Opinión
La gobernanza metropolitana
Movilidad, seguridad e infraestructuras exigen más coordinación para una realidad consolidada que afecta diariamente a más de un millón y medio de habitantes

El Foro Metropolitano debatirá cuestiones como la movilidad, los servicios, la vivienda o la seguridad. / José Manuel López
València no es solo una ciudad. Es, desde hace tiempo, una realidad metropolitana que supera holgadamente el millón y medio de habitantes si se atiende a su área funcional. Lo dicen los datos demográficos, pero sobre todo lo confirma la experiencia cotidiana de miles de personas que cada día cruzan términos municipales para trabajar, estudiar, acceder a servicios sanitarios o disfrutar del ocio.
Levante-EMV organiza este miércoles su primer Foro Metropolitano en Mislata con el propósito de debatir el diseño de políticas coordinadas en materias como movilidad, servicios, vivienda o seguridad. Y lo hace desde la convicción de que a esta dimensión real del territorio le corresponde una estructura de gobernanza capaz de gestionar de forma conjunta los grandes retos comunes. La ausencia de ese marco empieza, además, a pasar factura.
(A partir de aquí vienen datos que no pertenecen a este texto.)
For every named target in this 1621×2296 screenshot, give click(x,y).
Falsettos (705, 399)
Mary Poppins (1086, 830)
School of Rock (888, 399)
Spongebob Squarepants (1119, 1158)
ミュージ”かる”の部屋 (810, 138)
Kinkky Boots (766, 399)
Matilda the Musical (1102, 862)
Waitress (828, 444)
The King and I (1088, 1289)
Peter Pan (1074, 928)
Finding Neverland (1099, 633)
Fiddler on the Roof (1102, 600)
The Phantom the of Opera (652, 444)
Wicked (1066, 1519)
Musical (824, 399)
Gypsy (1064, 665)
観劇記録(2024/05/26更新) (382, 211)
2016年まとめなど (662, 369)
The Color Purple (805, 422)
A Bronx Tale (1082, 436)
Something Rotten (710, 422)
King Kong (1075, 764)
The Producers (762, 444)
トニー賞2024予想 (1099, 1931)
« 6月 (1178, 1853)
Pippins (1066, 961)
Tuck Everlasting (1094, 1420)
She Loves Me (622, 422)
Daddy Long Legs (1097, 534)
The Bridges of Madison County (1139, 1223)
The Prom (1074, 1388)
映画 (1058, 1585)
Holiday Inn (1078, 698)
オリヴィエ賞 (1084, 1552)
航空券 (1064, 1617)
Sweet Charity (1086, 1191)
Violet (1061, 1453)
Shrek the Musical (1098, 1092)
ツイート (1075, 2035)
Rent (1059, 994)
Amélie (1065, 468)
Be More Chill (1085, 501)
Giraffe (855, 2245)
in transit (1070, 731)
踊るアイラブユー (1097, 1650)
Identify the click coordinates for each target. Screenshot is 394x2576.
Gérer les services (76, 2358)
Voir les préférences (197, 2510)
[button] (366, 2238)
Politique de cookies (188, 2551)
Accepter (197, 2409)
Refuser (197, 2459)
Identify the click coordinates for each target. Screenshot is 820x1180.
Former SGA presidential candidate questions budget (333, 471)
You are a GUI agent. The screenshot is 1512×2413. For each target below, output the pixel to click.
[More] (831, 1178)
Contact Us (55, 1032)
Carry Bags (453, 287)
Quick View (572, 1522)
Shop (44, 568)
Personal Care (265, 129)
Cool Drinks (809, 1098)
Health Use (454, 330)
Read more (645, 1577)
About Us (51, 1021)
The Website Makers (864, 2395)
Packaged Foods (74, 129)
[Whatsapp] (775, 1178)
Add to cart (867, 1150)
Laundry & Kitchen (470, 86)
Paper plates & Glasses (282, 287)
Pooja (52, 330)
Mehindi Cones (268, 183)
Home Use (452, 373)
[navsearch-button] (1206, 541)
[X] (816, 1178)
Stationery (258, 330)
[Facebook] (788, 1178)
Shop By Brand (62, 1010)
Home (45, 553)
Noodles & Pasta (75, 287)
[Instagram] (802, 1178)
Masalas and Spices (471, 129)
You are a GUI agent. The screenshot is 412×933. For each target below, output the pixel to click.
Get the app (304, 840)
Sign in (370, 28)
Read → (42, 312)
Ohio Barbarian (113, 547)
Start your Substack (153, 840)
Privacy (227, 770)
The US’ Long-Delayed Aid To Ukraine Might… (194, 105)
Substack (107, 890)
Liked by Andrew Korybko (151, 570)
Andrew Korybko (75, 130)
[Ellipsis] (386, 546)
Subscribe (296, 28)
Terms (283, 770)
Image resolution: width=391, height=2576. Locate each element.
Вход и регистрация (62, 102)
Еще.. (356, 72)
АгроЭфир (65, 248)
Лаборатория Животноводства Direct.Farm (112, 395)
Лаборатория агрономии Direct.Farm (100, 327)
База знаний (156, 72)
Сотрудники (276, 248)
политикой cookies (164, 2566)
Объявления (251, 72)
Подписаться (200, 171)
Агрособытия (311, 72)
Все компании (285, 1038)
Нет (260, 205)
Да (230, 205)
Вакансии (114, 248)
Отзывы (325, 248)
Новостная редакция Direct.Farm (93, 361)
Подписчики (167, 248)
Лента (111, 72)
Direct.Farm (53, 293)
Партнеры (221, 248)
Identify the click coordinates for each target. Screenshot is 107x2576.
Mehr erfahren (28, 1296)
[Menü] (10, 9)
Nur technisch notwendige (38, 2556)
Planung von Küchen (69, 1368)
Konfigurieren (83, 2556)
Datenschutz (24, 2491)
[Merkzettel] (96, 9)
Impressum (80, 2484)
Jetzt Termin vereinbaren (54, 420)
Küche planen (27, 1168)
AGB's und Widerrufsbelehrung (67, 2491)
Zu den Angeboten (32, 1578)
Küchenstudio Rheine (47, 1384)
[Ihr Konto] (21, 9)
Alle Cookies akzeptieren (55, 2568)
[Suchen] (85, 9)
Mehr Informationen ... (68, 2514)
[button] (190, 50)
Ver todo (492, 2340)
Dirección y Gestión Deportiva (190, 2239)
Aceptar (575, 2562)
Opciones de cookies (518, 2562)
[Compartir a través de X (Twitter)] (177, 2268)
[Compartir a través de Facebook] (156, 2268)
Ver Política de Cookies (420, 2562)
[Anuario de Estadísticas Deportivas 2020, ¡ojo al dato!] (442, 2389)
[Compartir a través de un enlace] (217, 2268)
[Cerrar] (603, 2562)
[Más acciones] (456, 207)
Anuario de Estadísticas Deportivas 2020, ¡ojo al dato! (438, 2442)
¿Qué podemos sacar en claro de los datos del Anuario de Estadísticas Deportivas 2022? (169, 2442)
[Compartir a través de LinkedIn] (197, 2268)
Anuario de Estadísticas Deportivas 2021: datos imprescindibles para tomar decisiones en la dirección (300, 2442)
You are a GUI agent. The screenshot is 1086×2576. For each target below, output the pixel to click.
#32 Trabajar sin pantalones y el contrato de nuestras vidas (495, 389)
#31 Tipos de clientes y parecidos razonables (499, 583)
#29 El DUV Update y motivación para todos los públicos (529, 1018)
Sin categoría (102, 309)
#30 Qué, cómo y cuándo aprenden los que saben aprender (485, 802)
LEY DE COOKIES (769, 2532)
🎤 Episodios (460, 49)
El debate no es nuevo, pero sí cada vez más urgente. Una metrópolis sin instrumentos de decisión compartidos acaba funcionando por acumulación de soluciones parciales, muchas veces bienintencionadas, pero descoordinadas. La fragmentación administrativa impide abordar con eficacia cuestiones que, por definición, no entienden de límites municipales. La movilidad es el ejemplo más evidente, aunque no el único. Cada mañana, decenas de miles de desplazamientos saturan los principales accesos a la ciudad y los corredores metropolitanos. El problema no es solo de volumen, sino de modelo. Sin una autoridad metropolitana fuerte y consensuada, la planificación del transporte público se queda corta: redes ferroviarias que no siempre conectan adecuadamente con los autobuses interurbanos, políticas tarifarias inconexas o infraestructuras ciclistas que se interrumpen al cambiar de municipio. El resultado es conocido: el vehículo privado sigue siendo, para muchos, la opción más viable, con el consiguiente impacto en congestión, emisiones y calidad del aire.
La movilidad metropolitana requiere algo más que inversiones puntuales. Necesita planificación integrada, visión a largo plazo y capacidad ejecutiva. No se trata únicamente de ampliar infraestructuras, sino de gestionarlas de manera coherente, priorizando el transporte público, la intermodalidad y la seguridad vial. Todo ello exige un marco administrativo estable que permita tomar decisiones conjuntas y asumir responsabilidades compartidas.
La seguridad, en sentido amplio, es otro de los ámbitos donde la ausencia de gobernanza metropolitana se hace notar. La seguridad ciudadana, la gestión de emergencias, la protección de infraestructuras críticas o la prevención de riesgos asociados a la movilidad desbordan claramente el ámbito local. Episodios trágicos como la dana del 29 de octubre de 2024 han puesto de relieve la necesidad de protocolos comunes, intercambio de información y coordinación operativa entre administraciones para evitar respuestas tardías o desiguales.
No menos relevante es la cuestión de las infraestructuras. Carreteras, líneas ferroviarias, nodos logísticos o equipamientos estratégicos dan servicio a un conjunto amplio de municipios, pero su planificación y mantenimiento siguen dependiendo de decisiones dispersas. La consecuencia es una inversión que a menudo no se corresponde con los flujos reales de población y actividad económica. Una gobernanza metropolitana permitiría priorizar proyectos en función del interés general del área urbana y no de equilibrios territoriales a corto plazo.
Conviene insistir en que hablar de gobernanza metropolitana no equivale necesariamente a crear nuevas capas de burocracia. Existen fórmulas flexibles, desde consorcios y autoridades sectoriales hasta entes metropolitanos con competencias claras y financiación suficiente. Lo esencial es dotar al área metropolitana de capacidad real para planificar, coordinar y ejecutar políticas públicas clave.
El área metropolitana de València compite —por talento, inversión y calidad de vida— con otras grandes áreas urbanas europeas que hace años entendieron esta necesidad. La pregunta que intenta responder el primer Foro Metropolitano de Levante-EMV en Mislata, por tanto, no es si València necesita gobernanza metropolitana, sino cuánto tiempo más puede permitirse no tenerla. Cada día que pasa sin abordar este debate con pragmatismo y consenso es un día perdido para mejorar la movilidad, reforzar la seguridad y optimizar las infraestructuras de una metrópolis que ya existe, aunque aún no se gobierne como tal.